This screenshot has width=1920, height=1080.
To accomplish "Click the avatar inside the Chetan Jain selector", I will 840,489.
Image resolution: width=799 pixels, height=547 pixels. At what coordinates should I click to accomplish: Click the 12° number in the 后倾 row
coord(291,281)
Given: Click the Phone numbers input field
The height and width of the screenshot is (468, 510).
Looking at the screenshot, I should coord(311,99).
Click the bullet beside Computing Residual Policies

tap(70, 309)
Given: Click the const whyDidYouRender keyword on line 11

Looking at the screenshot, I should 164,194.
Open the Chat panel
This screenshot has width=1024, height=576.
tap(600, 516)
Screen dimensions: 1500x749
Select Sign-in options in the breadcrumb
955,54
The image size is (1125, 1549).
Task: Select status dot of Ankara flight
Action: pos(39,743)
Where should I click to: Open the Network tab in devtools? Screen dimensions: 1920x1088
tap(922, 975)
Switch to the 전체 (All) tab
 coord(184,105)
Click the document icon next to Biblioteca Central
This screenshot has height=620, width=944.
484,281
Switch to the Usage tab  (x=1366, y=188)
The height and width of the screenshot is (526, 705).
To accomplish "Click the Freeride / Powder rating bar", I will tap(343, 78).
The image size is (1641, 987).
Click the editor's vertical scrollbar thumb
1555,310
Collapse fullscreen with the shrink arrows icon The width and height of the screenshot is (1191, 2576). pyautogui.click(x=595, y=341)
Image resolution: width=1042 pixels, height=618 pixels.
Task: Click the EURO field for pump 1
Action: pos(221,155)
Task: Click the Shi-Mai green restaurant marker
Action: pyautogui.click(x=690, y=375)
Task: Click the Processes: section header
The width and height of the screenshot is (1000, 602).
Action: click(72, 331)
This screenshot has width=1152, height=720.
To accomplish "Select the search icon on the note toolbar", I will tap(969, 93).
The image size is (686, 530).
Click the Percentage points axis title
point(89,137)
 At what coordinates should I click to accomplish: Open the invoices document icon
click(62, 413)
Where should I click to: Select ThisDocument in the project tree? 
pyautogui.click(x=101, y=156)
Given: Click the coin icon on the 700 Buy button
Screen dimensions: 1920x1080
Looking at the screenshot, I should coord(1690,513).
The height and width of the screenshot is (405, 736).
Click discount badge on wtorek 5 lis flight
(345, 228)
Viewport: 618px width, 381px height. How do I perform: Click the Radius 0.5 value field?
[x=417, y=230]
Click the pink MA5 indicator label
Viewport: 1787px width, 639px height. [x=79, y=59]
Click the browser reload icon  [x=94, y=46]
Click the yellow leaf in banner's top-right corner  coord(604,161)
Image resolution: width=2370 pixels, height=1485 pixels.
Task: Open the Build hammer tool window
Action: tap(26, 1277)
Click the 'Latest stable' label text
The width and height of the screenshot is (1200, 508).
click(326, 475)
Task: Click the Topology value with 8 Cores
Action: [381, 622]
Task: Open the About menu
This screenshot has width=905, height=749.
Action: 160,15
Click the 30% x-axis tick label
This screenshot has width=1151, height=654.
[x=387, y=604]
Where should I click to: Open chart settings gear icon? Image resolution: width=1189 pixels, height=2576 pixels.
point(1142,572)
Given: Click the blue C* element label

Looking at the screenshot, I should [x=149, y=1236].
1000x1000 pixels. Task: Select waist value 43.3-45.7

==============================

• Problem description:
How many lines in the rows above contain the string "pyautogui"? Case counts. Reply with the number alone.

• Correct answer:
3